[WORK TO COMPLETE]
Output all records precisely as written.

[Stored records]

──────────

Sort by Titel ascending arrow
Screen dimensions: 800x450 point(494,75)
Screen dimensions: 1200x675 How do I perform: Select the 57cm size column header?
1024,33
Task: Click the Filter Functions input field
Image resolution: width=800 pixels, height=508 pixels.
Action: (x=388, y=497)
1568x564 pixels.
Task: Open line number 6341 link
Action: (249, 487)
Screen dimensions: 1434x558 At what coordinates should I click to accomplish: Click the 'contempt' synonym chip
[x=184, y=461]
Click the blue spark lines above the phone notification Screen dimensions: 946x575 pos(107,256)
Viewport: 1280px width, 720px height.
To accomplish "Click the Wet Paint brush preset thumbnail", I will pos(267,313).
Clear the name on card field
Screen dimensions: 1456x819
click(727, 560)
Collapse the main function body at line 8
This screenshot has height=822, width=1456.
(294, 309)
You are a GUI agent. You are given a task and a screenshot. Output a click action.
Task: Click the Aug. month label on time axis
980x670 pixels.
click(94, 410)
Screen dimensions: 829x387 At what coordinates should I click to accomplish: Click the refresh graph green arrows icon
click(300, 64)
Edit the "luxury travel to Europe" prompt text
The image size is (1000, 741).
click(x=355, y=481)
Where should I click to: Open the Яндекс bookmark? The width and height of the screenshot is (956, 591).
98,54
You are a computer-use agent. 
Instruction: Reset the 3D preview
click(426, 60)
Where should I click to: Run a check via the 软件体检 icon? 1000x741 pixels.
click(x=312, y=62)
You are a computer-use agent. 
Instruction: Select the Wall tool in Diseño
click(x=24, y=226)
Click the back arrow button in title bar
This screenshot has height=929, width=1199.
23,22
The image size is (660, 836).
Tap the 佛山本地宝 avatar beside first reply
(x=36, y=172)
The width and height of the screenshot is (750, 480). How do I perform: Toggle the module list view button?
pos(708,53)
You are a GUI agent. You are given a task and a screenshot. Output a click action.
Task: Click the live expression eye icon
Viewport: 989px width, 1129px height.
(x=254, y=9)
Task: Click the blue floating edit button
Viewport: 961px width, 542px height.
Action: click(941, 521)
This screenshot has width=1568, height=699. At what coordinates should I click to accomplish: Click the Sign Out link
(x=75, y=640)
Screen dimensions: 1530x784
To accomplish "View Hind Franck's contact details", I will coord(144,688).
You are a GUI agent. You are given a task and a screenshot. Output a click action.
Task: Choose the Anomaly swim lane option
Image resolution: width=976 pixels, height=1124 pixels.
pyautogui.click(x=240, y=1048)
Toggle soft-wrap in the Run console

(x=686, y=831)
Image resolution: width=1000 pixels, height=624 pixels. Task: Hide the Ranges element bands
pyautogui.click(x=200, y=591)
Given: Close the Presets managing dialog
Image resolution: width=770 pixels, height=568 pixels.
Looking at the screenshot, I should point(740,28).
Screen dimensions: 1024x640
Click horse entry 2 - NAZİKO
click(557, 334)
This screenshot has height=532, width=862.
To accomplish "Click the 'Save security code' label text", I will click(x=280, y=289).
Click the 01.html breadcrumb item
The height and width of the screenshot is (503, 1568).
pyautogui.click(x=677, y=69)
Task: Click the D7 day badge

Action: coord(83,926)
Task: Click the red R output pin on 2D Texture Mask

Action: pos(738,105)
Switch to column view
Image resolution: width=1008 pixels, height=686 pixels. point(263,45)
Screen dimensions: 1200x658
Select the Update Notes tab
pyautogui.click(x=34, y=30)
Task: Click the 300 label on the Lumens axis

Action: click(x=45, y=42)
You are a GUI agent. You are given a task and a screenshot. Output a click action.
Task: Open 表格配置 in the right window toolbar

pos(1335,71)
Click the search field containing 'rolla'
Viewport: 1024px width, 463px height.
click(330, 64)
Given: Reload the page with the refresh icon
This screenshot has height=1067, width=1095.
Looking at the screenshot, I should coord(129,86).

──────────

[OUTPUT OF THE EXERCISE]
Sort by Titel ascending arrow
Screen dimensions: 800x450 point(494,75)
Screen dimensions: 1200x675 How do I perform: Select the 57cm size column header?
1024,33
Task: Click the Filter Functions input field
Image resolution: width=800 pixels, height=508 pixels.
Action: (x=388, y=497)
1568x564 pixels.
Task: Open line number 6341 link
Action: (249, 487)
Screen dimensions: 1434x558 At what coordinates should I click to accomplish: Click the 'contempt' synonym chip
[x=184, y=461]
Click the blue spark lines above the phone notification Screen dimensions: 946x575 pos(107,256)
Viewport: 1280px width, 720px height.
To accomplish "Click the Wet Paint brush preset thumbnail", I will pos(267,313).
Clear the name on card field
Screen dimensions: 1456x819
click(727, 560)
Collapse the main function body at line 8
This screenshot has height=822, width=1456.
(294, 309)
You are a GUI agent. You are given a task and a screenshot. Output a click action.
Task: Click the Aug. month label on time axis
980x670 pixels.
click(94, 410)
Screen dimensions: 829x387 At what coordinates should I click to accomplish: Click the refresh graph green arrows icon
click(300, 64)
Edit the "luxury travel to Europe" prompt text
The image size is (1000, 741).
click(x=355, y=481)
Where should I click to: Open the Яндекс bookmark? The width and height of the screenshot is (956, 591).
98,54
You are a computer-use agent. 
Instruction: Reset the 3D preview
click(426, 60)
Where should I click to: Run a check via the 软件体检 icon? 1000x741 pixels.
click(x=312, y=62)
You are a computer-use agent. 
Instruction: Select the Wall tool in Diseño
click(x=24, y=226)
Click the back arrow button in title bar
This screenshot has height=929, width=1199.
23,22
The image size is (660, 836).
Tap the 佛山本地宝 avatar beside first reply
(x=36, y=172)
The width and height of the screenshot is (750, 480). How do I perform: Toggle the module list view button?
pos(708,53)
You are a GUI agent. You are given a task and a screenshot. Output a click action.
Task: Click the live expression eye icon
Viewport: 989px width, 1129px height.
(x=254, y=9)
Task: Click the blue floating edit button
Viewport: 961px width, 542px height.
Action: click(941, 521)
This screenshot has width=1568, height=699. At what coordinates should I click to accomplish: Click the Sign Out link
(x=75, y=640)
Screen dimensions: 1530x784
To accomplish "View Hind Franck's contact details", I will coord(144,688).
You are a GUI agent. You are given a task and a screenshot. Output a click action.
Task: Choose the Anomaly swim lane option
Image resolution: width=976 pixels, height=1124 pixels.
pyautogui.click(x=240, y=1048)
Toggle soft-wrap in the Run console

(x=686, y=831)
Image resolution: width=1000 pixels, height=624 pixels. Task: Hide the Ranges element bands
pyautogui.click(x=200, y=591)
Given: Close the Presets managing dialog
Image resolution: width=770 pixels, height=568 pixels.
Looking at the screenshot, I should point(740,28).
Screen dimensions: 1024x640
Click horse entry 2 - NAZİKO
click(557, 334)
This screenshot has height=532, width=862.
To accomplish "Click the 'Save security code' label text", I will click(x=280, y=289).
Click the 01.html breadcrumb item
The height and width of the screenshot is (503, 1568).
pyautogui.click(x=677, y=69)
Task: Click the D7 day badge

Action: coord(83,926)
Task: Click the red R output pin on 2D Texture Mask

Action: pos(738,105)
Switch to column view
Image resolution: width=1008 pixels, height=686 pixels. point(263,45)
Screen dimensions: 1200x658
Select the Update Notes tab
pyautogui.click(x=34, y=30)
Task: Click the 300 label on the Lumens axis

Action: click(x=45, y=42)
You are a GUI agent. You are given a task and a screenshot. Output a click action.
Task: Open 表格配置 in the right window toolbar

pos(1335,71)
Click the search field containing 'rolla'
Viewport: 1024px width, 463px height.
click(330, 64)
Given: Reload the page with the refresh icon
This screenshot has height=1067, width=1095.
Looking at the screenshot, I should coord(129,86).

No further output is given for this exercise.